▸ Text:
-.-.-

Fyrebirds
Kate J. Armstrong
Kate Armstrong's Nightbirds (her debut novel, I think) was magical. A novelist must always be a kind of puppeteer. She must manipulate her readers' perceptions and emotions. If you are an experienced fiction reader, you can see the strings being pulled. You say to yourself, "This is how she is trying to make me love AEsa, this is how she shows me Fen's vulnerability, ..." Usually. The sign of a really skilled puppeteer, however, is that the strings vanish. That was what Nightbirds was like for me. I mean, in retrospect I can see the strings, but while I read it, they were invisible to me. The magic just worked.
I was eager for the sequel Fyrebirds. I pre-ordered it and started it almost immediately after it appeared on my kindle. Fyrebirds is good, but I am sorry to say that it didn't have quite the same magic as Nightbirds. It was a little too obvious what Armstrong was doing to me and how she was doing it. Her handling of events was a little less deft. I found myself questioning plot mechanics, "How did they get THERE in time to do THAT?". I found myself not believing important parts, especially the end, which tied everything up in too neat a little knot.
Now, I want to be clear that I liked Fyrebirds -- I liked it a lot. Armstrong remains on the list of authors whose future work I will eagerly follow. But Fyrebirds did not have the magic of Nightbirds.

-.-.-

▸ Dataset content:
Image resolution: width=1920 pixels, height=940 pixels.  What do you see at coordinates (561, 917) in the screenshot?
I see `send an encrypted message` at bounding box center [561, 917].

-.-.-

▸ What you will do:
1) Transcribe the part of the Fyrebirds review between "Now, I want" and "magic of Nightbirds.", inclusive.
2) According to the Fyrebirds review, which part of the book did the reviewer especially find hard to believe?

▸ Solutions per task:
1)
Now, I want to be clear that I liked Fyrebirds -- I liked it a lot. Armstrong remains on the list of authors whose future work I will eagerly follow. But Fyrebirds did not have the magic of Nightbirds.

2) The end, which tied everything up in too neat a little knot.